··· Page text ···

Extract from BBC Reality Check
The claim: The cost of Hinkley Point C to bill payers has risen from £6bn to about £30bn.
Reality Check verdict: The projected cost of guaranteeing the amount paid for electricity from Hinkley C has risen considerably because the government forecast for the wholesale price of electricity has fallen.
Another figure that is given in 2012 pounds is the government’s estimate that the cost of Hinkley C will add £10 per year to each household’s bill…. It’s a figure that Andrea Leadsom gave to a parliamentary committee in May. But the National Audit Office says that figure for project cost has risen to £29.7bn, and if you calculate that per household per year then you get to £25 per household per year.
The ‘Certaintists’ are certainly wrong
Sorry Andrea Leadsom, National Audit Office and BBC Reality check (‘Certaintists’) you are all WRONG.
We can all agree that the cost of Hinkley (and any CFD supported power plant) is calculated based on the difference between the strike price and the price of electrons in a wholesale market. We know the strike price £92.50 increased by inflation from 2012, we do not know the wholesale price of energy over the next 35 years. As with many energy projects the problems are in the assumptions.

··· Data lines ···

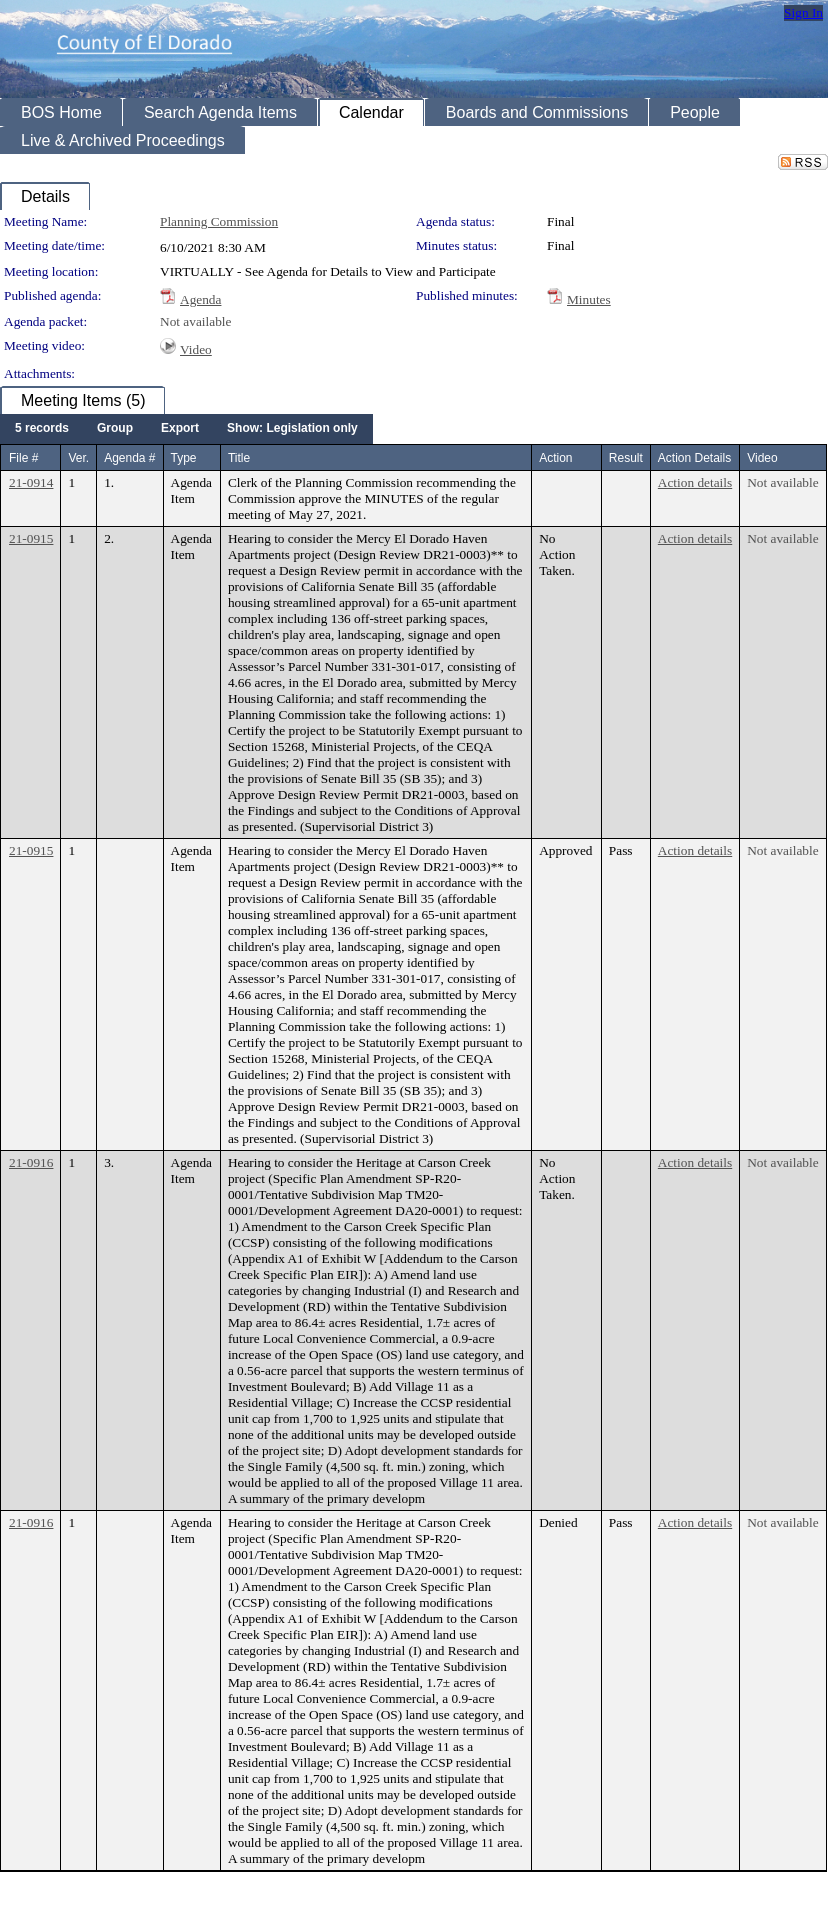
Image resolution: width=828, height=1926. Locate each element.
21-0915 (31, 538)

···

## Aim A
Copy the Hinkley Point C text from "Another figure that" up to and including "are all WRONG.".
## Aim B
Which sums of money in pounds does the Hinkley Point C text mention? List every one.
## Aim C
Can you carry the Hinkley Point C text further, starting after its last sentence?
The data has no role in this work.

## Task output A
Another figure that is given in 2012 pounds is the government’s estimate that the cost of Hinkley C will add £10 per year to each household’s bill…. It’s a figure that Andrea Leadsom gave to a parliamentary committee in May. But the National Audit Office says that figure for project cost has risen to £29.7bn, and if you calculate that per household per year then you get to £25 per household per year.
The ‘Certaintists’ are certainly wrong
Sorry Andrea Leadsom, National Audit Office and BBC Reality check (‘Certaintists’) you are all WRONG.

## Task output B
£6bn
£30bn
£10
£29.7bn
£25
£92.50

## Task output C
The Certaintists have assumed that the Government is a good source of forecasting for power prices as if it is was the Government that sets them. Experience shows that forecasts of power prices over the long term are always wrong in a material way. No we have gaps and issues and I can summaries them here. Firstly here are some issues to consider;
- No one (and I mean no one) has any idea what the future price of gas and oil will be
- The only capacity being added to the power system today is sponsored through a subsidy provided by Government and has a zero or very low marginal cost and so can displace any other generator when it is available to generate
- No one knows if we will desire to meet our stated aims in the Fifth Carbon Budget that legally (in theory) binds the UK to reduce pollutants
- No one currently has a credible plan for how we will meet our stated aims of pollutant reduction in heat and transport but most agree that these will be significantly supported by substitution by power systems.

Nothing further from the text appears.